Indonesian football executives have filed a lawsuit against the government for refusing to acknowledge them and locking them out of their office, their lawyer says.
"We've filed the lawsuit on Thursday at the Administrative Court in Jakarta. We want the court to void the government's decisions," Sitor Situmorang, a lawyer for executives from the football association (PSSI) said.
The Sports Ministry and the State Secretariat previously said they no longer acknowledge PSSI chairman Nurdin Halid and secretary general Nugraha Besoes and have banned them from their rented offices at the Bung Karno Sports Complex.

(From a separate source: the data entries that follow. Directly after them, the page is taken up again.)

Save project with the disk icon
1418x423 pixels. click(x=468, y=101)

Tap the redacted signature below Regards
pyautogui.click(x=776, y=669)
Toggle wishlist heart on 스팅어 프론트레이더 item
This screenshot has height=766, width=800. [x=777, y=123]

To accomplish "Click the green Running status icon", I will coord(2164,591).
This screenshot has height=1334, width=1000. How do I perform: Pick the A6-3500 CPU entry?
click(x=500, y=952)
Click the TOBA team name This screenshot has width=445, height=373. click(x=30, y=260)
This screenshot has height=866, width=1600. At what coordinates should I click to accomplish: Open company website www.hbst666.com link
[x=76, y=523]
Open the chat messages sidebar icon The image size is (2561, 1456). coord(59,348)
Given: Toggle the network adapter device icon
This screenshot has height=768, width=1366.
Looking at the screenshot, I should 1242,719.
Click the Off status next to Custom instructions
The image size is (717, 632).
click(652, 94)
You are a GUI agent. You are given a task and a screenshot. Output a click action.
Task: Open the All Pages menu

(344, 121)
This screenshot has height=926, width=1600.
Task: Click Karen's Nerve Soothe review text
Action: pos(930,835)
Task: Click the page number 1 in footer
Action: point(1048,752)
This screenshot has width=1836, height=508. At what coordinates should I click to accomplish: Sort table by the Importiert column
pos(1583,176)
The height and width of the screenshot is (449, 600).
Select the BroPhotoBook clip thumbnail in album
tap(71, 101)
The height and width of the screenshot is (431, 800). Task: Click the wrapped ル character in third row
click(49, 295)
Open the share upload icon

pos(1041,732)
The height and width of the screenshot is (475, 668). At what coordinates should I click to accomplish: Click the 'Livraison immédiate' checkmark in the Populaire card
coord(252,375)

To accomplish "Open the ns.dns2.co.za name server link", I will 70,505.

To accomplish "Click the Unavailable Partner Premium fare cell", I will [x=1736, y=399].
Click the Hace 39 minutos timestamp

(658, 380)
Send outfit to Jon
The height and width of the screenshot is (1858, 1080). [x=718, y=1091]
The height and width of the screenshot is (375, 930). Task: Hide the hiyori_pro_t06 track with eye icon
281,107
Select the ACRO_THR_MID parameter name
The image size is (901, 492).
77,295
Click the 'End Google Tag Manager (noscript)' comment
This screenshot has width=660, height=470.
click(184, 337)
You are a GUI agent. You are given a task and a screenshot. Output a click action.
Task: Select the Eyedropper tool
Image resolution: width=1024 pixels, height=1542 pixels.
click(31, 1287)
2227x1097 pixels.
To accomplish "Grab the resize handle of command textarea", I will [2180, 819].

Situmorang has previously said that the sports minister does not have the power to instantly freeze the leadership of the chairman and secretary general.
"The chairman and secretary general were elected by congress members, so they could only be sacked by the congress. They are not servants of the minister," Situmorang said.
The PSSI executives have been considered as failing to gain control of the rebel Indonesian Premier League (LPI) - established without PSSI involvement - and to set up a congress to elect an electoral commission.
The FIFA Emergency Committee concluded on 1 April that the PSSI leadership had lost all credibility within Indonesia and it decided that a 'Normalisation Committee' was needed to take over from the current executives.
Indonesia's national team has enjoyed a surge of interest in the country of nearly 240 million people, winning second place in the AFF Suzuki Cup championship in January.